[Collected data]
======
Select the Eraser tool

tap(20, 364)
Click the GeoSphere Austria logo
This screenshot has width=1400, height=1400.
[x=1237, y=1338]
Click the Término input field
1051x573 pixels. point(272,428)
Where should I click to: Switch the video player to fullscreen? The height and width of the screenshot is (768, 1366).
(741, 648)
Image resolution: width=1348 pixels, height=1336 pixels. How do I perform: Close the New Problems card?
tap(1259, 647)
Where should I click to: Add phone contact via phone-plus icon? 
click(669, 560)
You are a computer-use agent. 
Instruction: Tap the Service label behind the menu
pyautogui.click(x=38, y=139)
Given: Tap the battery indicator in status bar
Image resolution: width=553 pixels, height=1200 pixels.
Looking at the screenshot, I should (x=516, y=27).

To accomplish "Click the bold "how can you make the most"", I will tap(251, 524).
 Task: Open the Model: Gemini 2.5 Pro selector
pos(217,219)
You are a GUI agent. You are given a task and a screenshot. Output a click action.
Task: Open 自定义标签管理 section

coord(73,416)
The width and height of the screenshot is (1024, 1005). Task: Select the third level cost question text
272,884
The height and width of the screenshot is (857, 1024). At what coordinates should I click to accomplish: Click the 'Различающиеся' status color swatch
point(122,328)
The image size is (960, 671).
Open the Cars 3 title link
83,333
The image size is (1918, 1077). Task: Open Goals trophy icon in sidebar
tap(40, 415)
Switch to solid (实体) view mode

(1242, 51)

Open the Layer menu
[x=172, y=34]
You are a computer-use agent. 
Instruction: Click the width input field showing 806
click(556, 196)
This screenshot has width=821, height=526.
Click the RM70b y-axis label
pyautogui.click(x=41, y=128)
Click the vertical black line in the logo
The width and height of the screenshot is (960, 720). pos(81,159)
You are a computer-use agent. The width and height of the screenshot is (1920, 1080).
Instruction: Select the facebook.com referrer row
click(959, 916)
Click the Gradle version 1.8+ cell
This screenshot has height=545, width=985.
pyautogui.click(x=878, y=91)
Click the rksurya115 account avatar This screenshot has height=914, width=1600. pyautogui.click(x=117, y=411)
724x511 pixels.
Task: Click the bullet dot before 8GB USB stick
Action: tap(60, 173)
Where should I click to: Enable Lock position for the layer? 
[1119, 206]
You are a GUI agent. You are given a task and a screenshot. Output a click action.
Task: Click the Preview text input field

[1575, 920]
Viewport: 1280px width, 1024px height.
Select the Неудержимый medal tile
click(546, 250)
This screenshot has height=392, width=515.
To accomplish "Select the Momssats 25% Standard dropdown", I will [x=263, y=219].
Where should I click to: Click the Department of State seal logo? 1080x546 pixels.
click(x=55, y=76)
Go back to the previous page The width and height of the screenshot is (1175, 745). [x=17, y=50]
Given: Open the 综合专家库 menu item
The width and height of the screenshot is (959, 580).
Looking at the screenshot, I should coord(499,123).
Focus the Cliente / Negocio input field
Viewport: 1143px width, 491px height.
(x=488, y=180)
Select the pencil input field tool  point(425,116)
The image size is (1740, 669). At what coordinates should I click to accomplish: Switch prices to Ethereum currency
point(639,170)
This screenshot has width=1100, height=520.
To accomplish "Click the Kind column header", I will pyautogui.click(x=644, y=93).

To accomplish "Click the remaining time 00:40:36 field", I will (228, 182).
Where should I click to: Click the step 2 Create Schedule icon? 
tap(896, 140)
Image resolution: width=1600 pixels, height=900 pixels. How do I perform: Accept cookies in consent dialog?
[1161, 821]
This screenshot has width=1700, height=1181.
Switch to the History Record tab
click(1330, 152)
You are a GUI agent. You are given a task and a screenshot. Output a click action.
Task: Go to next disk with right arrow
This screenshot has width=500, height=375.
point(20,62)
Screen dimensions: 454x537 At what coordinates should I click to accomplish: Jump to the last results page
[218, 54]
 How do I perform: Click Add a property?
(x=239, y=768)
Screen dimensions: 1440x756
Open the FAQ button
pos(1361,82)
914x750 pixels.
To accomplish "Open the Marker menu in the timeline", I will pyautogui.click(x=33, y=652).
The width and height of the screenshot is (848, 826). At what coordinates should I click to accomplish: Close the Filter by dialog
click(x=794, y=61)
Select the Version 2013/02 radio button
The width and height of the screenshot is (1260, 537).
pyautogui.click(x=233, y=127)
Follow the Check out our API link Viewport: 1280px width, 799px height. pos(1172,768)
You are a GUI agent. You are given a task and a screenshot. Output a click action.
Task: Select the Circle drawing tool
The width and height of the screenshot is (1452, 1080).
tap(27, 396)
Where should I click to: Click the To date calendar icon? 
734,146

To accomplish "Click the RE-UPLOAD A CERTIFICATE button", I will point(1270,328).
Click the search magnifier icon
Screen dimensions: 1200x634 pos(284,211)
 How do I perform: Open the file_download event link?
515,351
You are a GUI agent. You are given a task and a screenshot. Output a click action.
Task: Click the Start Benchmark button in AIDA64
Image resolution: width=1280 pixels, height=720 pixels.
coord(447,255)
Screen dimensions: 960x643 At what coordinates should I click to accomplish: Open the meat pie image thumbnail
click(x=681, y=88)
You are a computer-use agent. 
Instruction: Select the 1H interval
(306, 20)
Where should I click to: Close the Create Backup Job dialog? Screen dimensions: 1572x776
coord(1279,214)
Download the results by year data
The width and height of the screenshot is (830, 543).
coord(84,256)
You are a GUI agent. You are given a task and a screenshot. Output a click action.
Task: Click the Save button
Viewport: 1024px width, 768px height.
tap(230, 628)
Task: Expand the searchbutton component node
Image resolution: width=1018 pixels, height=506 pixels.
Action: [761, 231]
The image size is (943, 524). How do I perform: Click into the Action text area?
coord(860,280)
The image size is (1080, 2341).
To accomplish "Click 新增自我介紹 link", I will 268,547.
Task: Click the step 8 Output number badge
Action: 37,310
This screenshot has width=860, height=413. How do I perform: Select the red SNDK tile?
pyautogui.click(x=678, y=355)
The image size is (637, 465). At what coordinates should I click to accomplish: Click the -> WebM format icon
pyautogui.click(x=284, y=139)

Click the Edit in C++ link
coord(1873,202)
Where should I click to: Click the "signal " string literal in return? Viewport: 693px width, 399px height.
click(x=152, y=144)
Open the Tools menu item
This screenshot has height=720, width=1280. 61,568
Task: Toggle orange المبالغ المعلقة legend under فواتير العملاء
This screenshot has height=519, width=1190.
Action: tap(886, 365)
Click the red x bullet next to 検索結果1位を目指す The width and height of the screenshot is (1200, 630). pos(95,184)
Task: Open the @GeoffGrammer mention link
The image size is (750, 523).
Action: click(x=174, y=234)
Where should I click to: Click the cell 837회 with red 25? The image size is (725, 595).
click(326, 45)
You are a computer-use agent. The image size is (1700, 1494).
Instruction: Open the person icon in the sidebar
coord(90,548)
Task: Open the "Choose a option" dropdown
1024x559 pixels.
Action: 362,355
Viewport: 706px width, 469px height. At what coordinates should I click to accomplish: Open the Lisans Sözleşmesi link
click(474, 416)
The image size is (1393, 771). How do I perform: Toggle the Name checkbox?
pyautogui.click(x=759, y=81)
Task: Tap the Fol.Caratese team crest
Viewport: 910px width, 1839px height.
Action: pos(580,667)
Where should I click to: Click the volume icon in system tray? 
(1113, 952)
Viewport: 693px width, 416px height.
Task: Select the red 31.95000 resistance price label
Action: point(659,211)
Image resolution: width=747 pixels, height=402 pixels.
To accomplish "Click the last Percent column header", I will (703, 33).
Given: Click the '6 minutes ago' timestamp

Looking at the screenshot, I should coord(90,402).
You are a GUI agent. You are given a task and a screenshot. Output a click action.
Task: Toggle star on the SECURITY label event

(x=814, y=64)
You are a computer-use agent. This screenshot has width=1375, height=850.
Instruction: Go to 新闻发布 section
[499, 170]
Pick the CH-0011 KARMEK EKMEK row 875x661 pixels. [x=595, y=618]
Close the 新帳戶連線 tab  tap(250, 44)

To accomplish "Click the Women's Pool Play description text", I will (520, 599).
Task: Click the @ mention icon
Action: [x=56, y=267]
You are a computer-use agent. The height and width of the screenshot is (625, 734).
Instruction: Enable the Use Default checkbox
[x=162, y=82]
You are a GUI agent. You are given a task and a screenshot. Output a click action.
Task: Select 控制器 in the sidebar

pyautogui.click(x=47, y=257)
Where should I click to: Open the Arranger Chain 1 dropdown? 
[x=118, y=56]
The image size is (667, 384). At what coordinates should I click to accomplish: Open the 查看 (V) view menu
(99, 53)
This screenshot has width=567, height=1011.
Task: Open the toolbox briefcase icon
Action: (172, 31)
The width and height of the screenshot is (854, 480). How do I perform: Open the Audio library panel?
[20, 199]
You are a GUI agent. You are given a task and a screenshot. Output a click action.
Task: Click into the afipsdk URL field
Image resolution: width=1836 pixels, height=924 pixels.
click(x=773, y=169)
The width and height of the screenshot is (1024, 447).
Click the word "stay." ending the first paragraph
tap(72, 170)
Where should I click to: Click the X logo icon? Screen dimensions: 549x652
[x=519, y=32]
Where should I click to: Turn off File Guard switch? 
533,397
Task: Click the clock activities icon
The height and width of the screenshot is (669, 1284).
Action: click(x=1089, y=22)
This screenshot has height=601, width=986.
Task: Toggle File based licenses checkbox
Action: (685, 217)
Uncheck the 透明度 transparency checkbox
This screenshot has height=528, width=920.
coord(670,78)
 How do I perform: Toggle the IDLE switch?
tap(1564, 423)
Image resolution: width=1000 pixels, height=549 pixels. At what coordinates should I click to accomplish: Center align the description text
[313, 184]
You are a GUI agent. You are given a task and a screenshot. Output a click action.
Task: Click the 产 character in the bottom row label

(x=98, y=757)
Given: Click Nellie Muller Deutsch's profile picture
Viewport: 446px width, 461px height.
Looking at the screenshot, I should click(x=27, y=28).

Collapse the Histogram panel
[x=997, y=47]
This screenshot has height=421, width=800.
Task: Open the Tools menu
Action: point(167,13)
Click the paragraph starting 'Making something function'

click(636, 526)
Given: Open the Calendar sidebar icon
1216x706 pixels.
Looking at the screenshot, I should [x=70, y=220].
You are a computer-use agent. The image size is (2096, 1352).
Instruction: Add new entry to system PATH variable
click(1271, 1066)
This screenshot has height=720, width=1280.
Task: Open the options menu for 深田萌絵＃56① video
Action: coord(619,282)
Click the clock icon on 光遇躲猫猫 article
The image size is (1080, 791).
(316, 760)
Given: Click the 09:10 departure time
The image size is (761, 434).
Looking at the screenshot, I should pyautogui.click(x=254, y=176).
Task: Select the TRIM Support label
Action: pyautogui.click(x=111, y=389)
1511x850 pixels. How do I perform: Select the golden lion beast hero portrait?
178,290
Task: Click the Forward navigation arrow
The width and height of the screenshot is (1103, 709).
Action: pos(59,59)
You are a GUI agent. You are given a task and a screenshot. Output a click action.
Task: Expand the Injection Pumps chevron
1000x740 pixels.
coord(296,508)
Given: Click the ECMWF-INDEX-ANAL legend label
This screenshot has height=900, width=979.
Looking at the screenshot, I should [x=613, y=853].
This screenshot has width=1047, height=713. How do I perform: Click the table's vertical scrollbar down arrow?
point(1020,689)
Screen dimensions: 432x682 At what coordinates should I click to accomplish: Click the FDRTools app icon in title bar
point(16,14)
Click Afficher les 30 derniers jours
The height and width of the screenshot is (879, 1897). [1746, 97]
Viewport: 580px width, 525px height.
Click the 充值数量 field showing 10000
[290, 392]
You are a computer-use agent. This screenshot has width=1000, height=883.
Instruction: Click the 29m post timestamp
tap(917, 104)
======
Wherever the word "next" occurs in the data above, copy the line it sits in.

» Answer for the task:
Task: Go to next disk with right arrow
Click the red x bullet next to 検索結果1位を目指す The width and height of the screenshot is (1200, 630). pos(95,184)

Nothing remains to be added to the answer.